> [Short task]:
Count the lines below that contain the string "column", treating uppercase and lowercase as different. Reply with the number only.
◆ ◆ ◆
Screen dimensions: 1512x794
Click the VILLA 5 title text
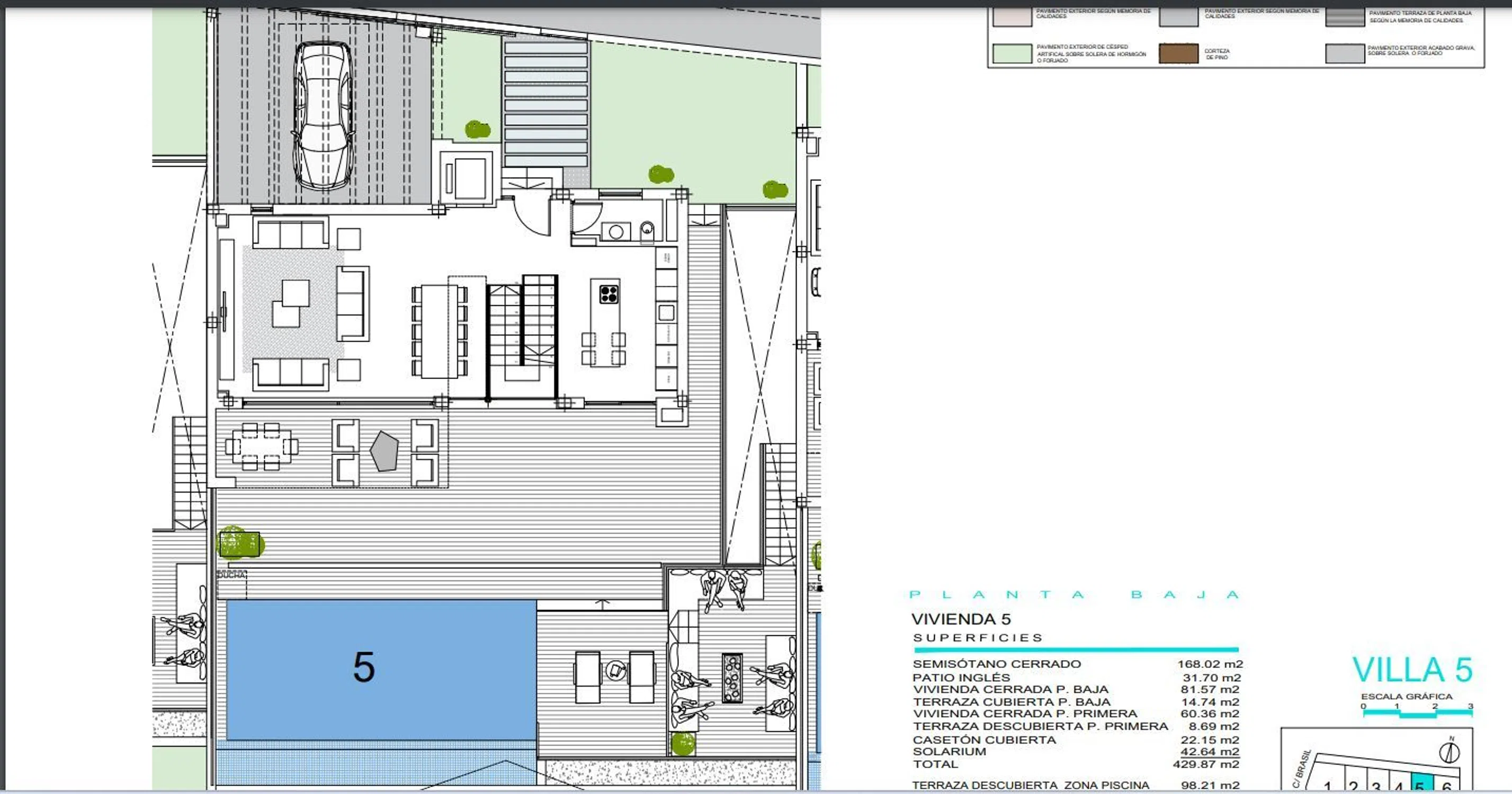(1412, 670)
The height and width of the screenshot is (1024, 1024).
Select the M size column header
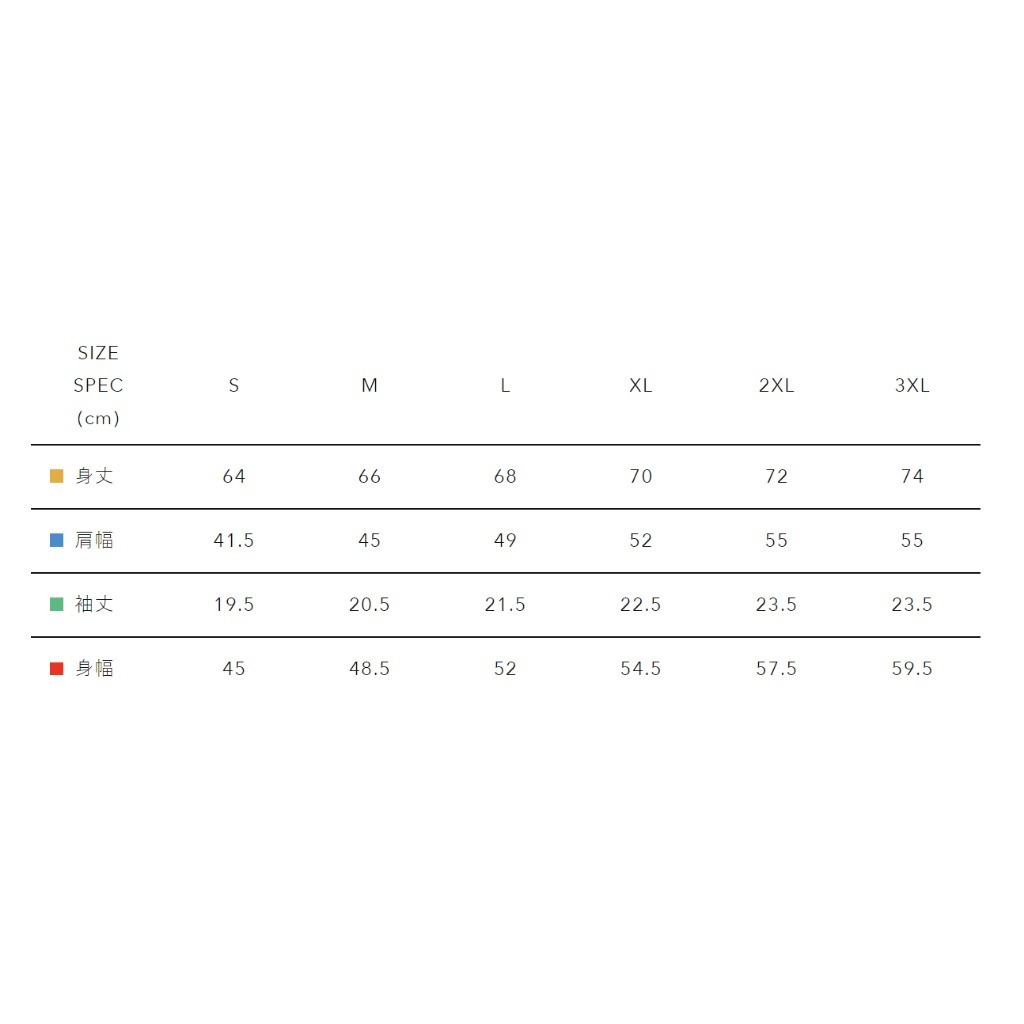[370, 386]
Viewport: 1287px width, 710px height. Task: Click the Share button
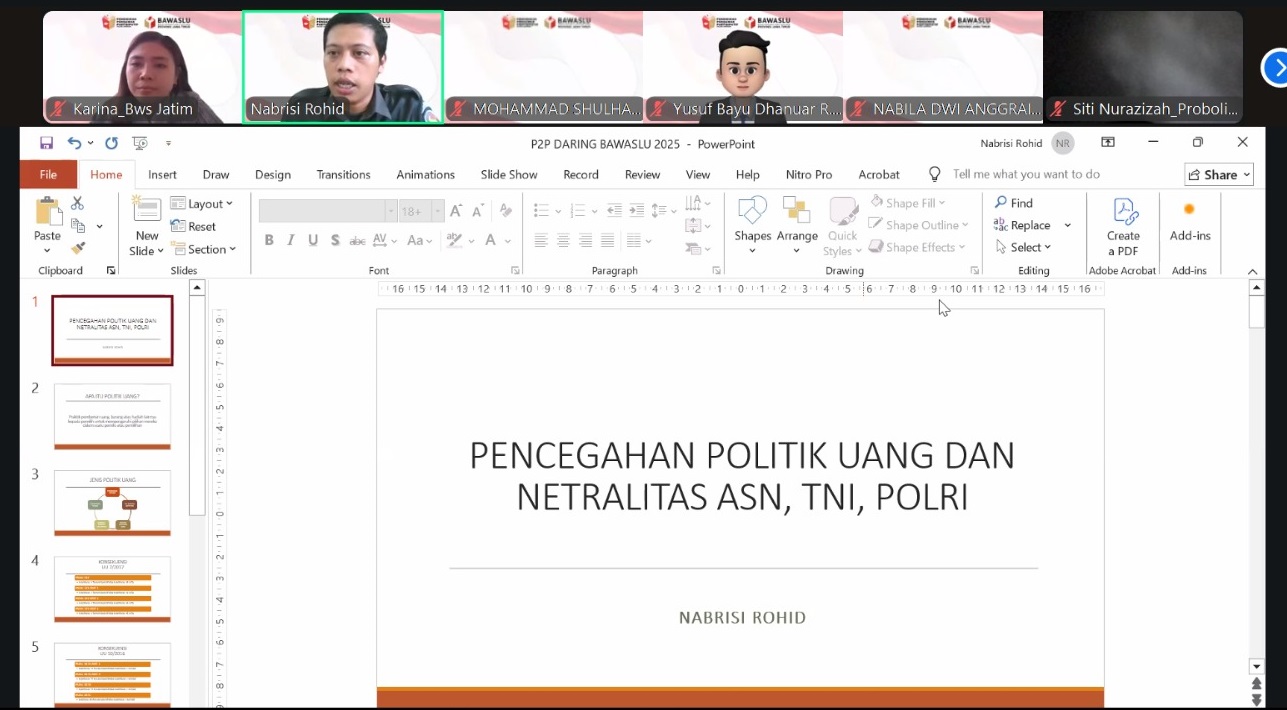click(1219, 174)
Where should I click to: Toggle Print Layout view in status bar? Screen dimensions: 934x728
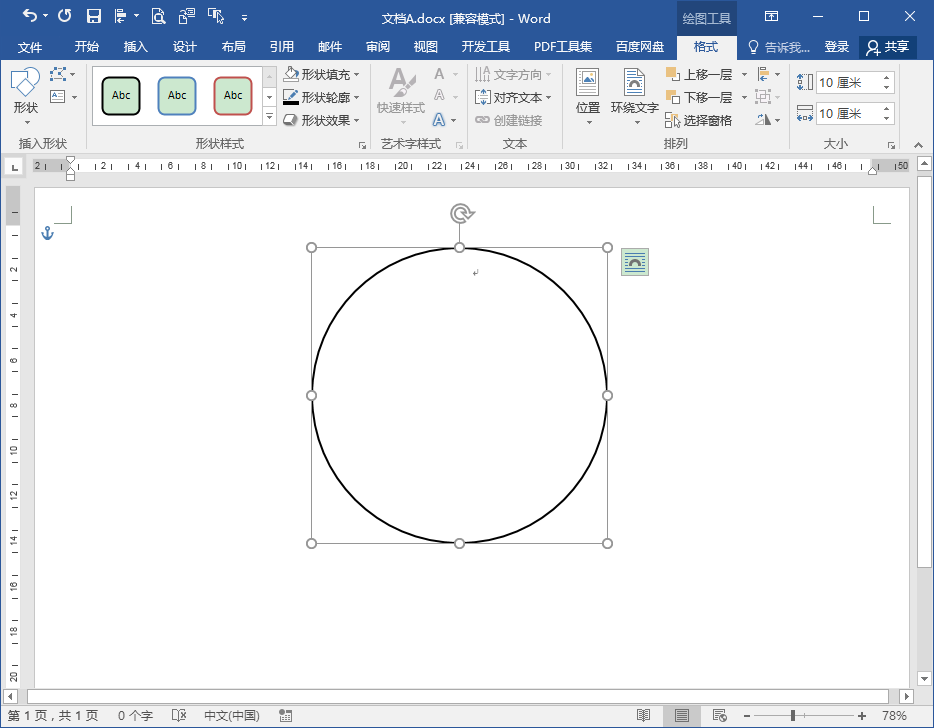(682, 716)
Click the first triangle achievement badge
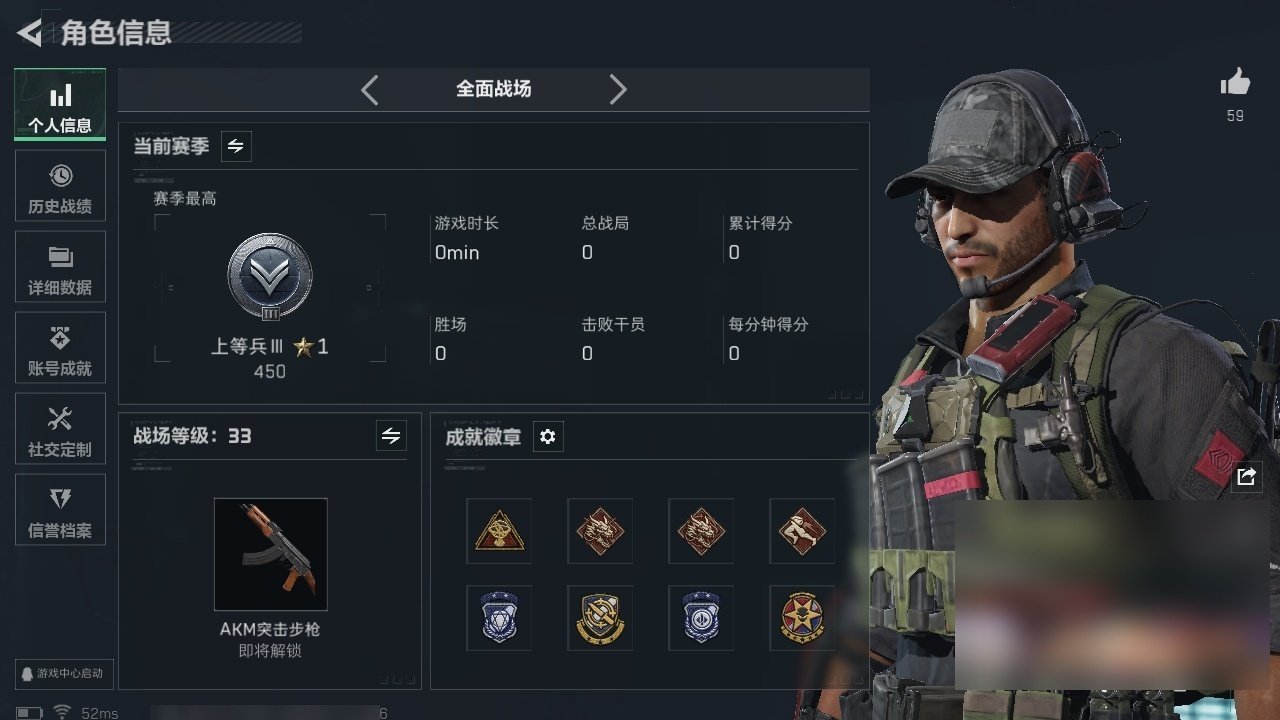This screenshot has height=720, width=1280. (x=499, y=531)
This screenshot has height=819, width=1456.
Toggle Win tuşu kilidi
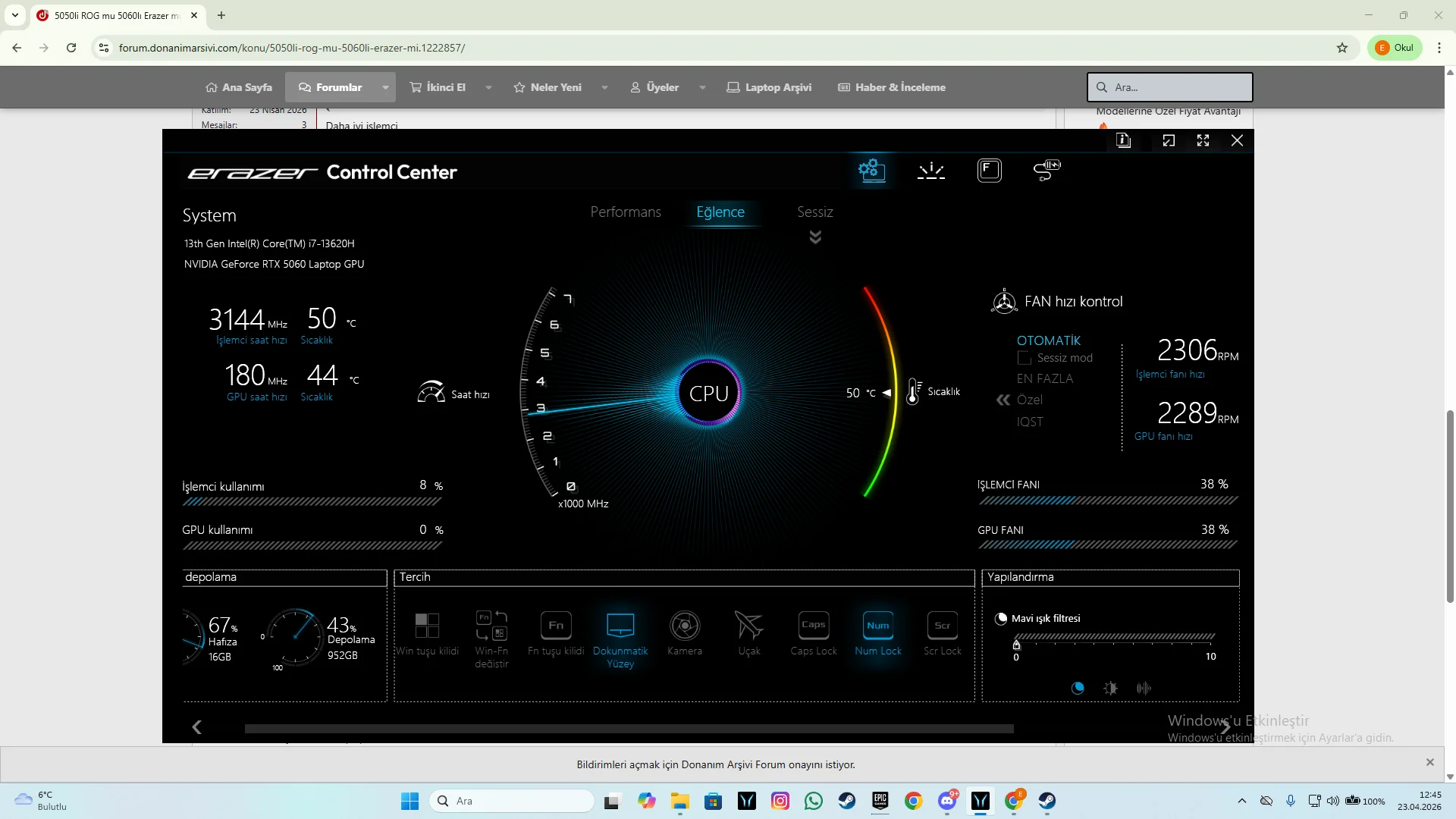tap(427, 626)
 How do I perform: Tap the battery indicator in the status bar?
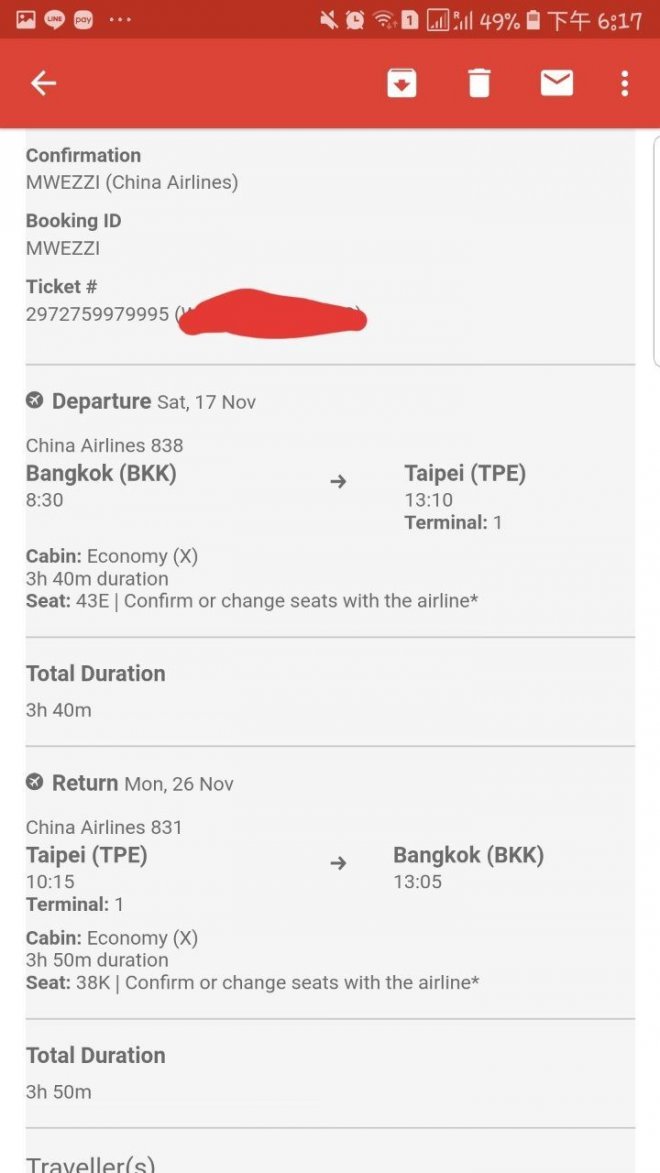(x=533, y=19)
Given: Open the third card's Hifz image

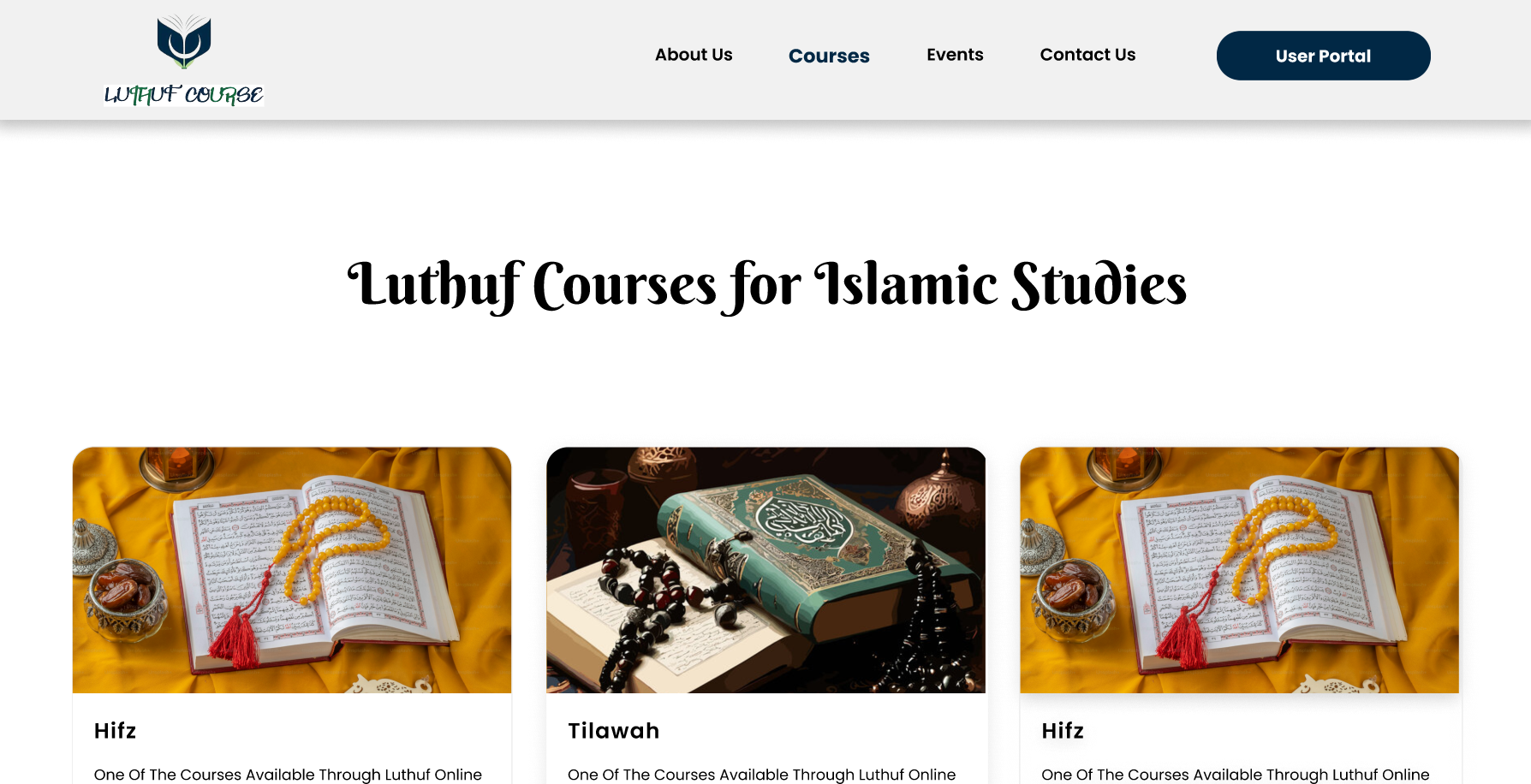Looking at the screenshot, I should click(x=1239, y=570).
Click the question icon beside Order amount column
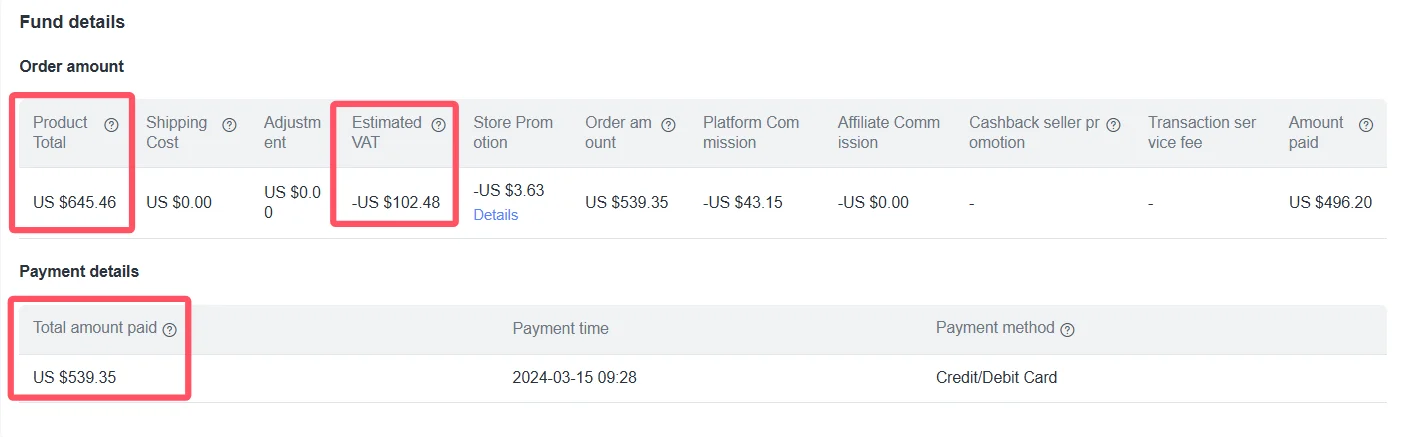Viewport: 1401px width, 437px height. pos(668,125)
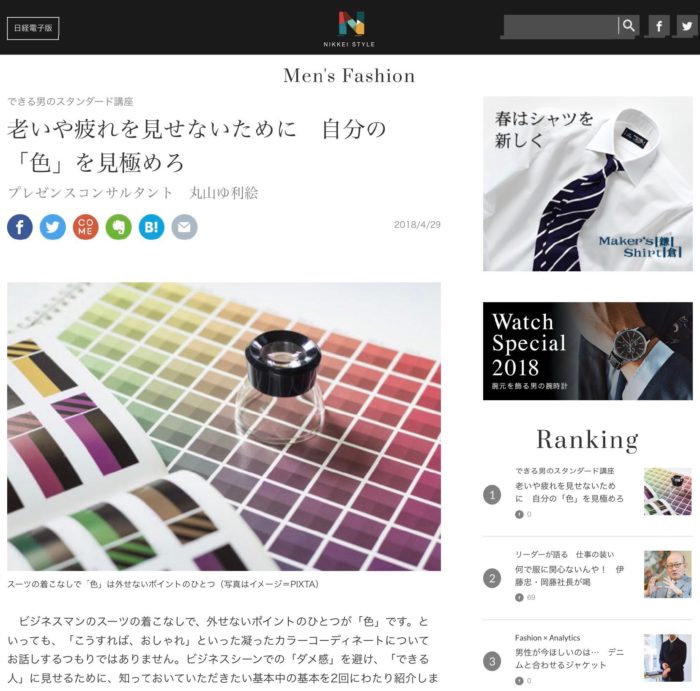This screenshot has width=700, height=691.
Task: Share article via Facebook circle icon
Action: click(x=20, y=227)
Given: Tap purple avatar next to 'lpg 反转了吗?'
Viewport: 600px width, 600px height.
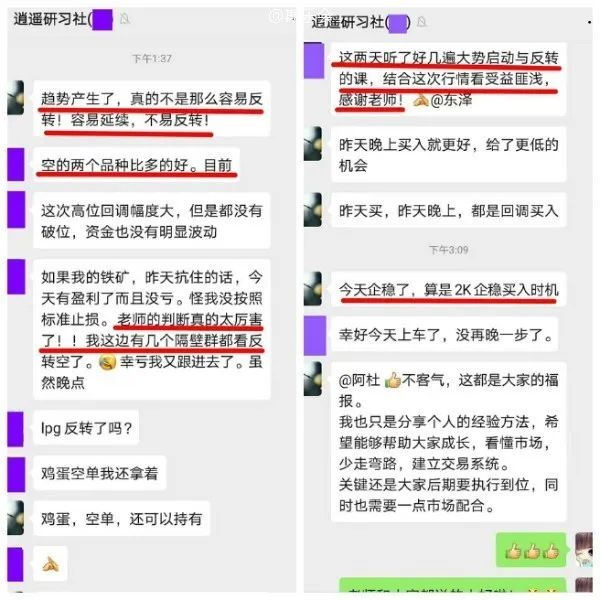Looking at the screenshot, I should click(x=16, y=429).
◆ ◆ ◆
> [Solution]:
2